[Tagging] [OSM-talk] collection/street relation: which one to use?

Simone Saviolo simone.saviolo at gmail.com
Fri Aug 20 08:39:04 BST 2010

2010/8/19 Tobias Knerr <osm at tobias-knerr.de>:
> On 19.08.2010 18:28, Tom Chance wrote:
>> On 19 August 2010 16:54, Tobias Knerr <osm at tobias-knerr.de
>> <mailto:osm at tobias-knerr.de>> wrote:
>>     Basic address editing, however, requires more knowledge if implemented
>>     using relations - which is bad, because editing addresses is one of the
>>     most basic tasks and would otherwise be well suited for new mappers.
> [...]
>> The solution is in making the editor UIs more usable, not refusing to
>> use the elegance offered by relations.
>> A more usable editor for addressing might, for example, offer a
>> drop-down list of ways to associate a new object with rather than making
>> them manually type in addr:street=whatever. The software could then
>> automatically check for a relation and create one if it doesn't exist.

* DATA SHOWN *
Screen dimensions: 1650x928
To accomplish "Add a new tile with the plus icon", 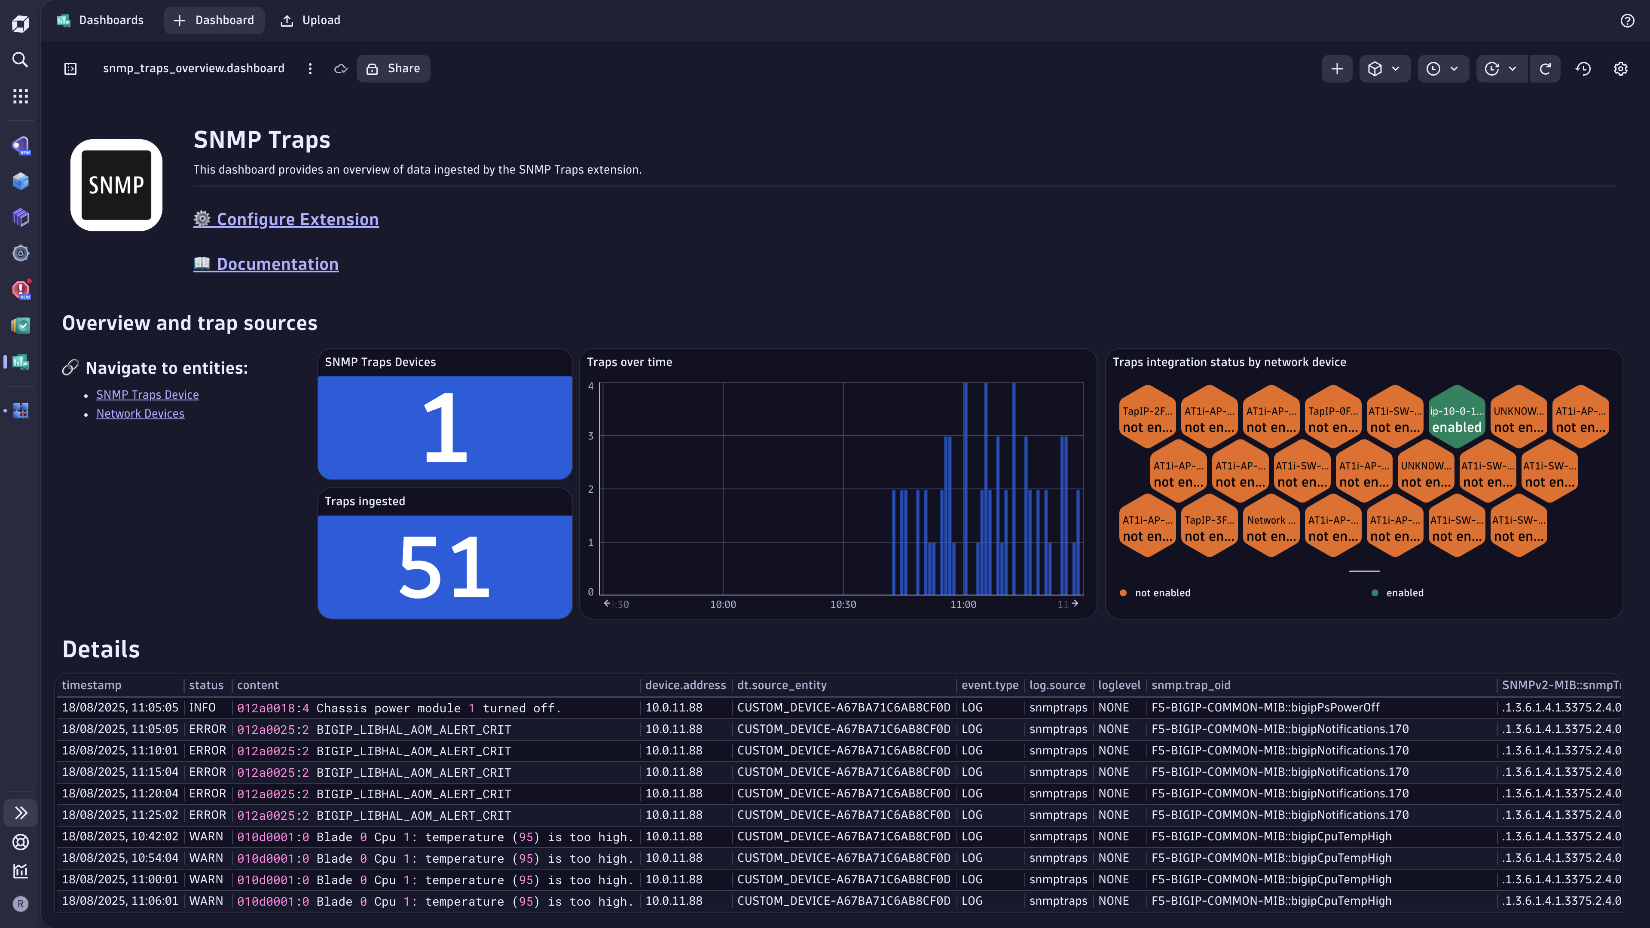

* CHALLENGE *
Change "drop-down list" to "pick list" in the mailing-list message on street relations, and give the passage starting with "2010/8/19 Tobias Knerr" and going on through "it doesn't exist.".

* RESULT OF THIS EXERCISE *
2010/8/19 Tobias Knerr <osm at tobias-knerr.de>:
> On 19.08.2010 18:28, Tom Chance wrote:
>> On 19 August 2010 16:54, Tobias Knerr <osm at tobias-knerr.de
>> <mailto:osm at tobias-knerr.de>> wrote:
>>     Basic address editing, however, requires more knowledge if implemented
>>     using relations - which is bad, because editing addresses is one of the
>>     most basic tasks and would otherwise be well suited for new mappers.
> [...]
>> The solution is in making the editor UIs more usable, not refusing to
>> use the elegance offered by relations.
>> A more usable editor for addressing might, for example, offer a
>> pick list of ways to associate a new object with rather than making
>> them manually type in addr:street=whatever. The software could then
>> automatically check for a relation and create one if it doesn't exist.